Write out the items word for word, starting with the first line and going on through the line with "click(400, 496)". Include that line, and leave the pictures out.

[Text and element pointing records]
================================

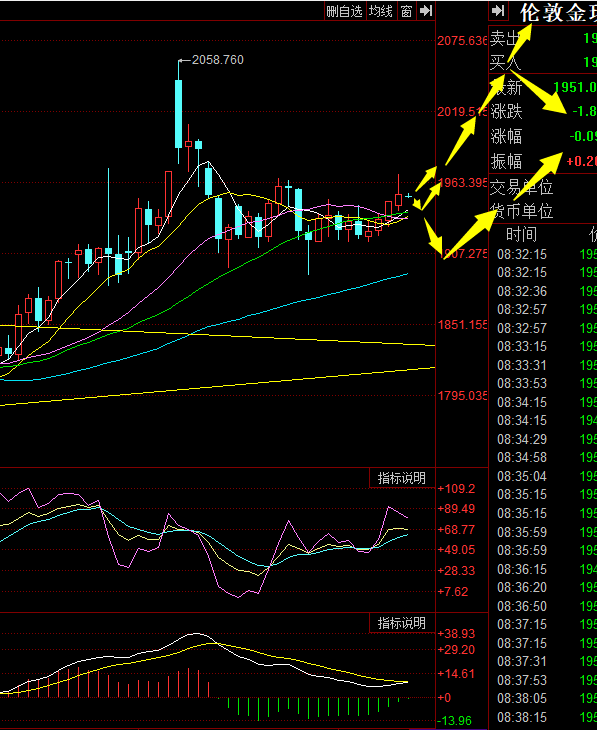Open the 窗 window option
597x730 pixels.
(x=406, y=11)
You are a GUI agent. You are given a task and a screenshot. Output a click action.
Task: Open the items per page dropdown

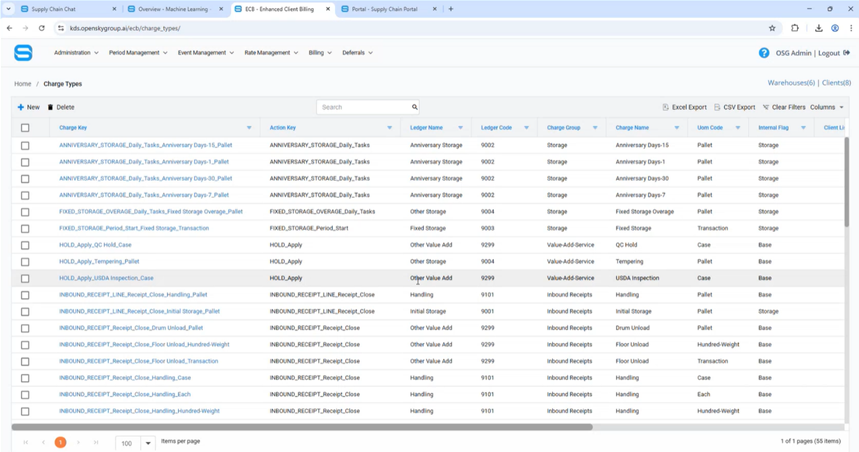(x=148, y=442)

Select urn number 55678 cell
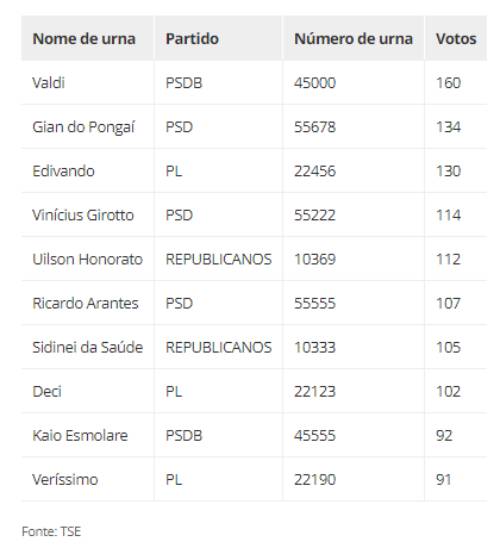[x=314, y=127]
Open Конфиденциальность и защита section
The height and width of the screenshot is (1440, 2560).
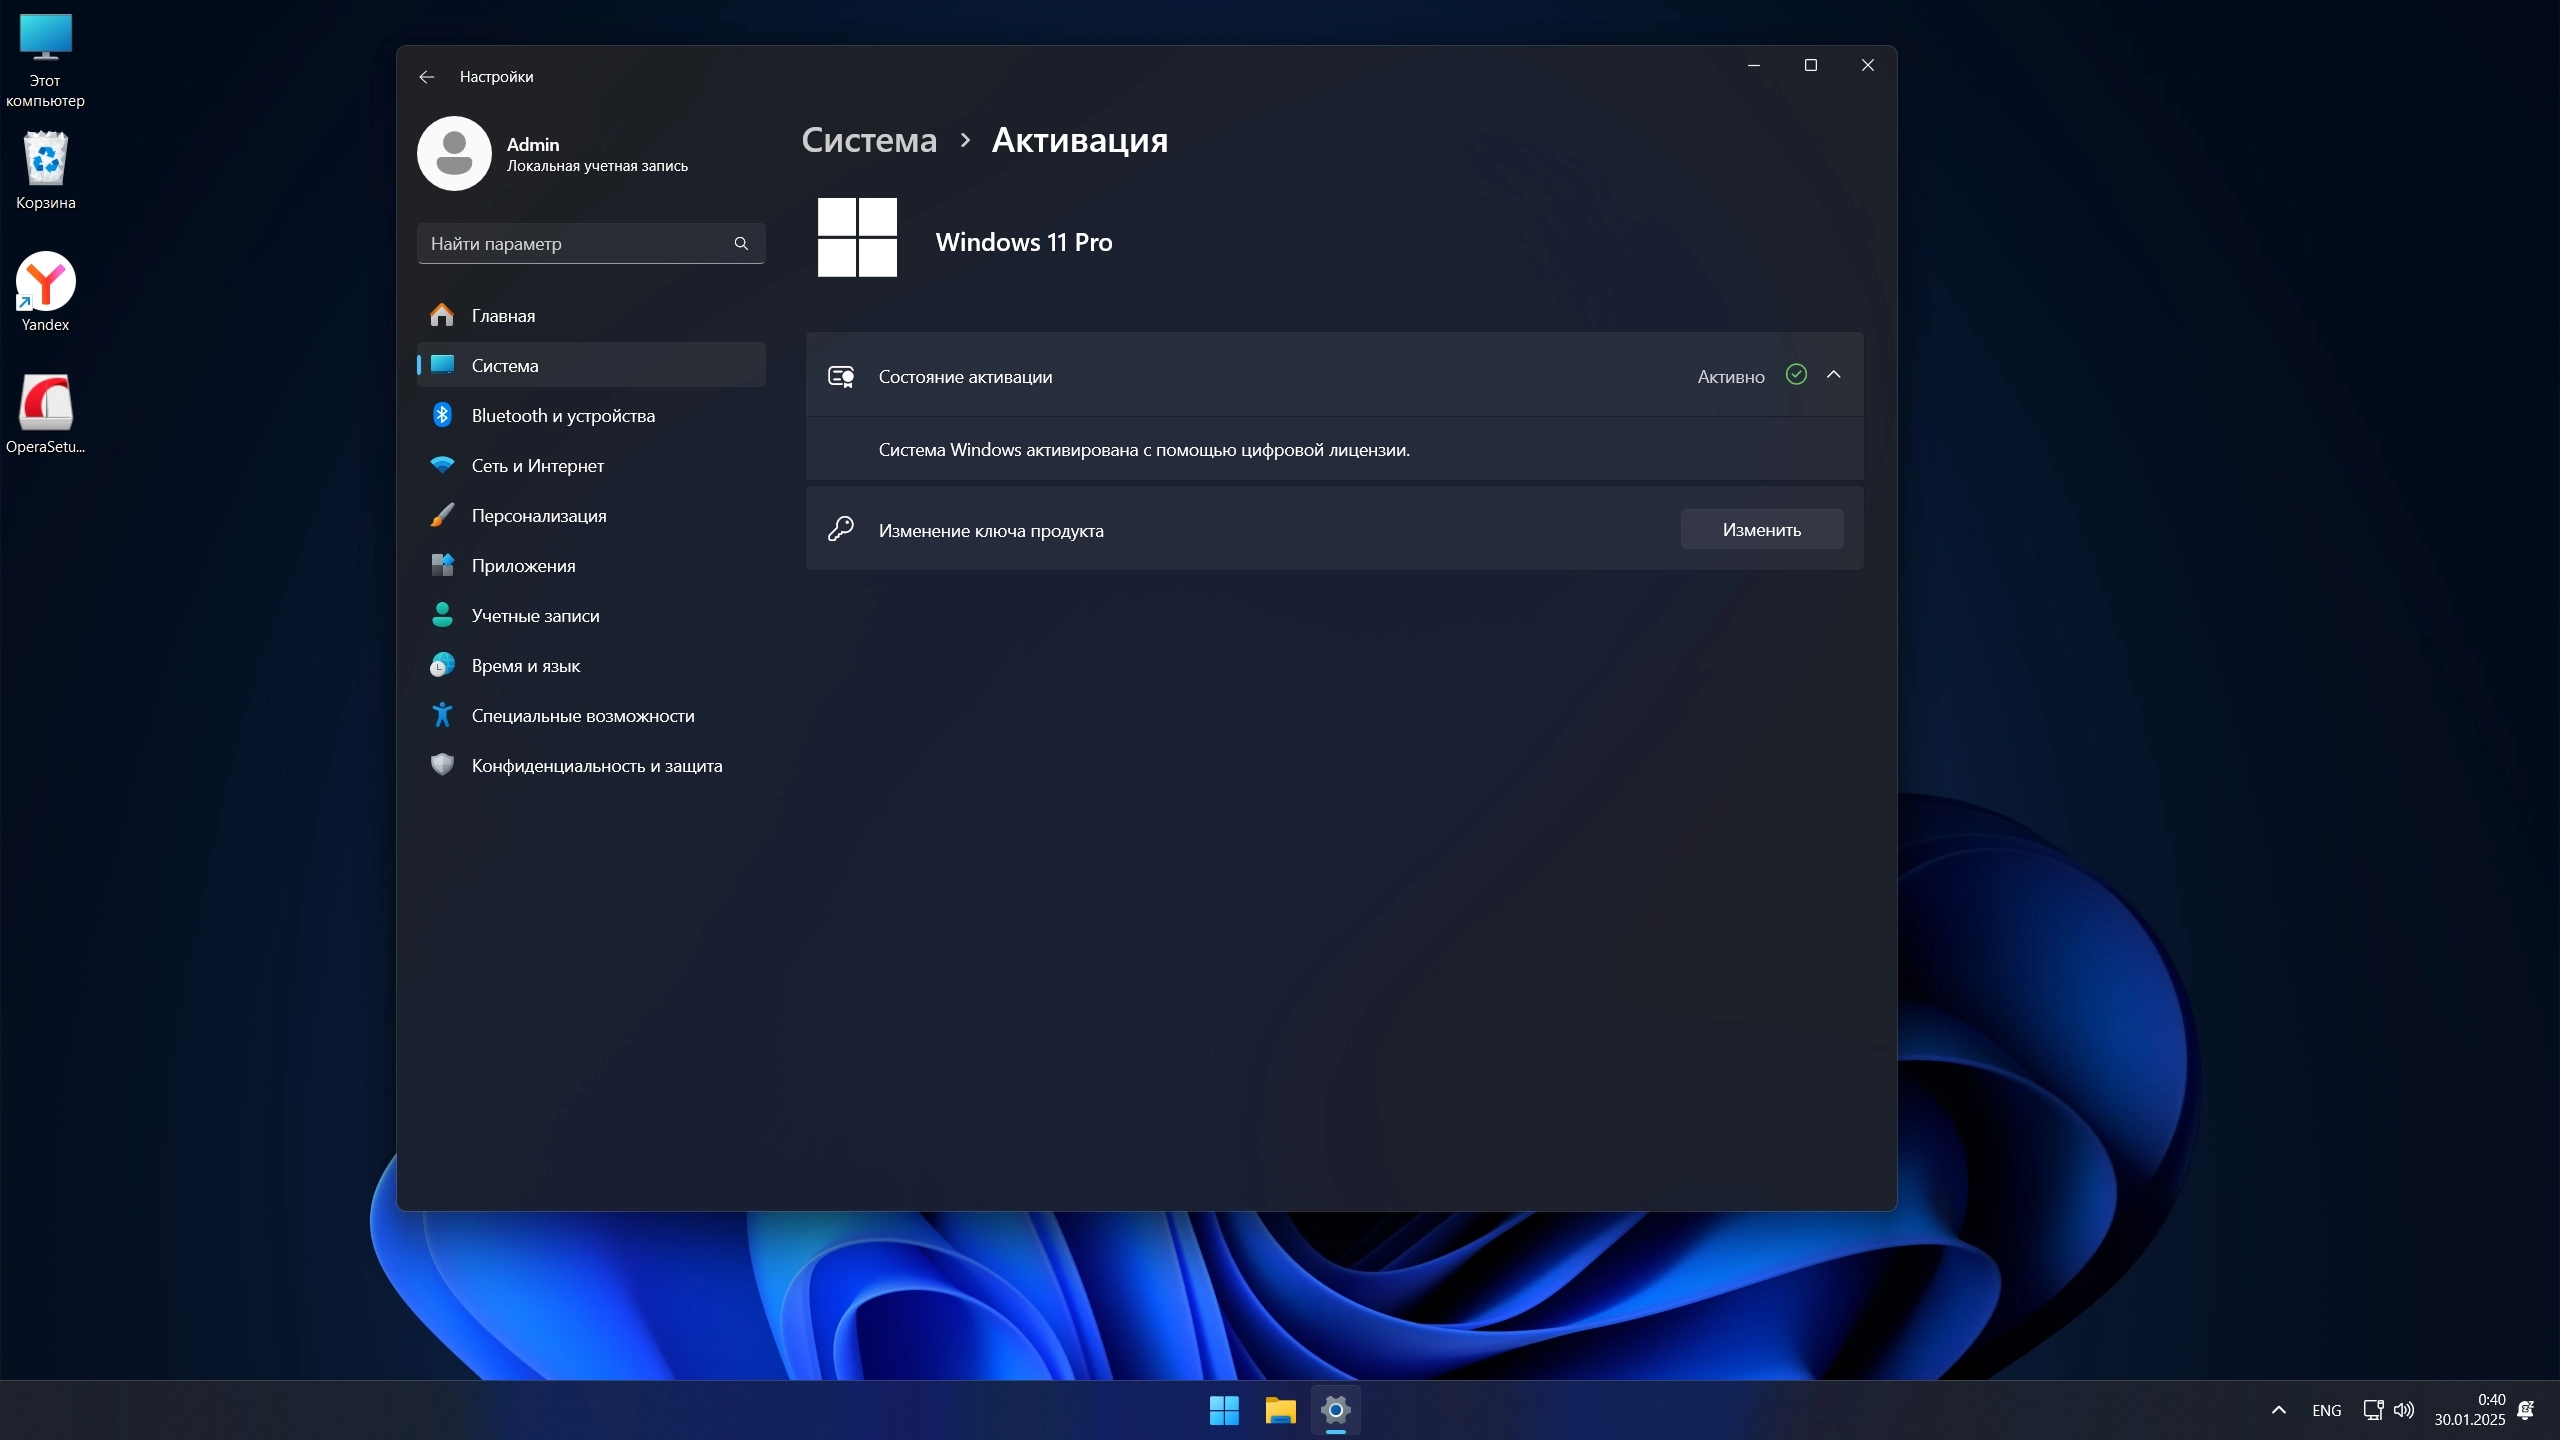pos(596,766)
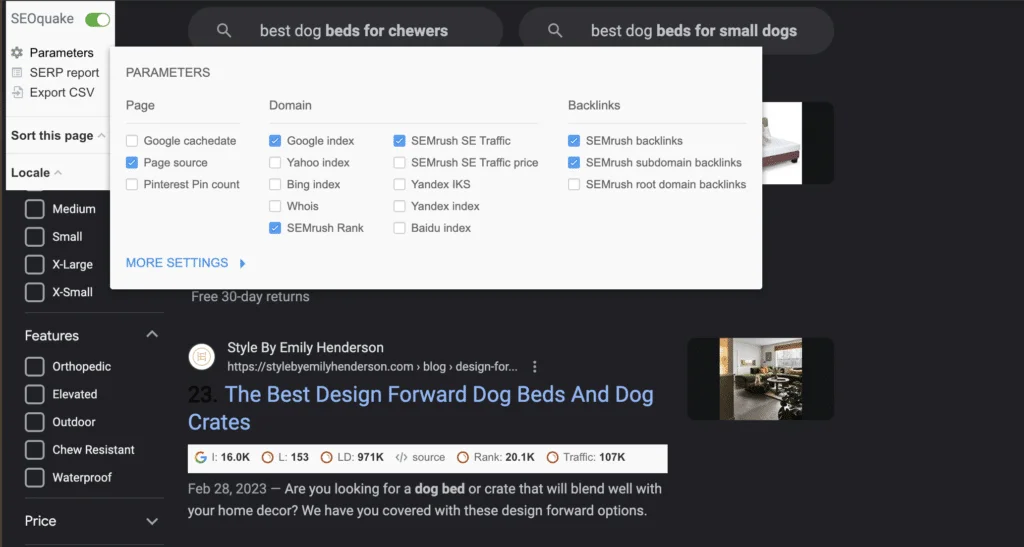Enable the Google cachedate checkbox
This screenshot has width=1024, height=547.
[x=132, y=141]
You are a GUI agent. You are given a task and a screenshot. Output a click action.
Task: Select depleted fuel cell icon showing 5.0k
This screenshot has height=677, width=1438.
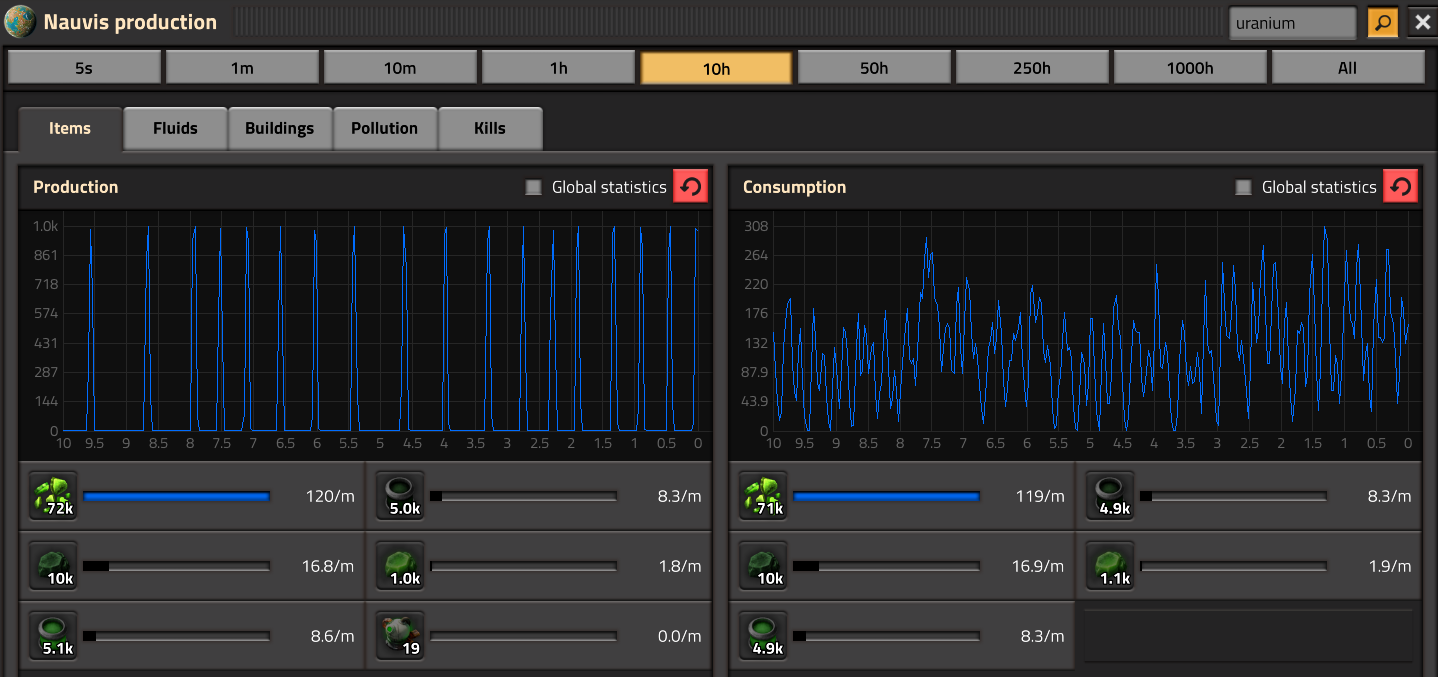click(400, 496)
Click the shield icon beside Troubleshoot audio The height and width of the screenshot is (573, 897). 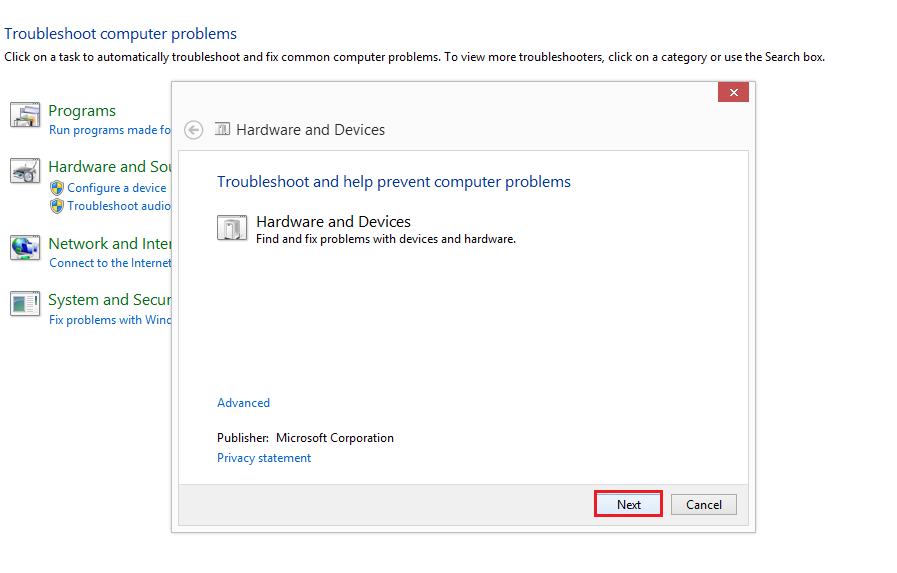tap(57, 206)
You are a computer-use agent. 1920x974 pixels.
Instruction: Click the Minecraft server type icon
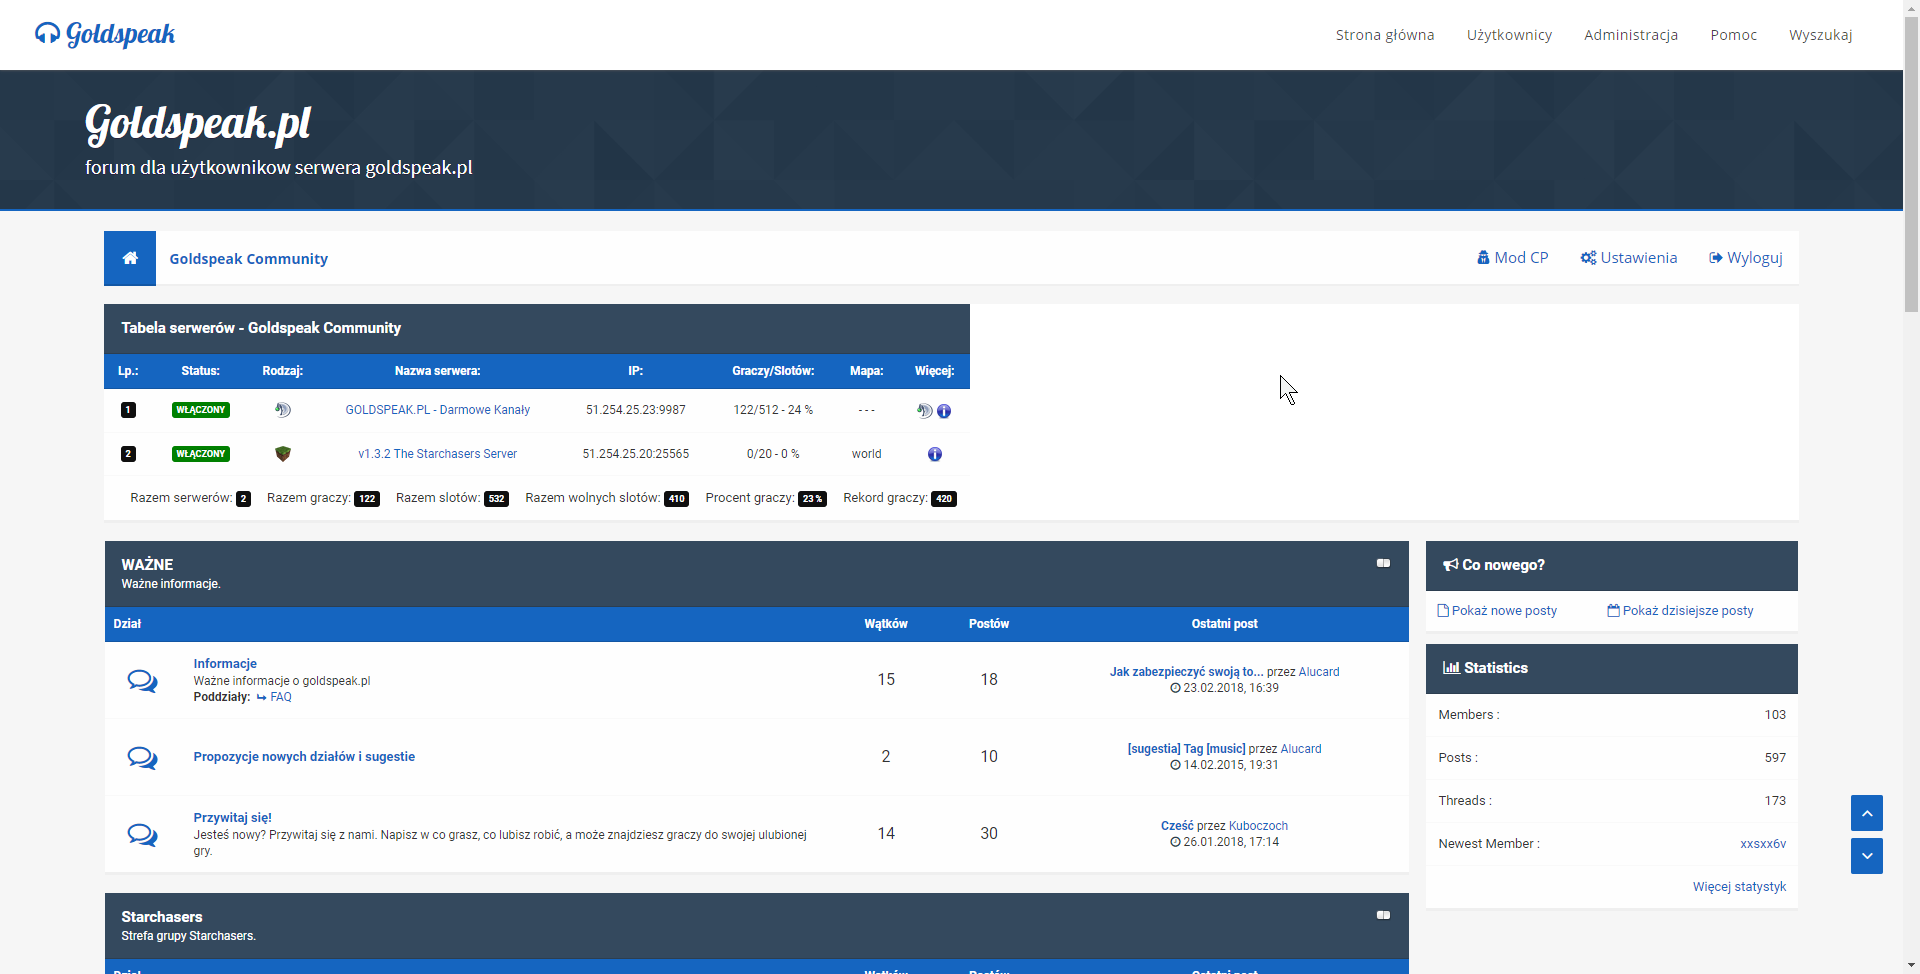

================================

● Written response:
Open the 窗 window option
597x730 pixels.
(x=406, y=11)
You are a GUI agent. You are given a task and a screenshot. Output a click action.
Task: Open the items per page dropdown

(x=148, y=442)

Select urn number 55678 cell
[x=314, y=127]
Open Конфиденциальность и защита section
The height and width of the screenshot is (1440, 2560).
pos(596,766)
Enable the Google cachedate checkbox
This screenshot has width=1024, height=547.
[x=132, y=141]
You are a GUI agent. You are given a task and a screenshot. Output a click action.
Task: Select depleted fuel cell icon showing 5.0k
This screenshot has height=677, width=1438.
click(400, 496)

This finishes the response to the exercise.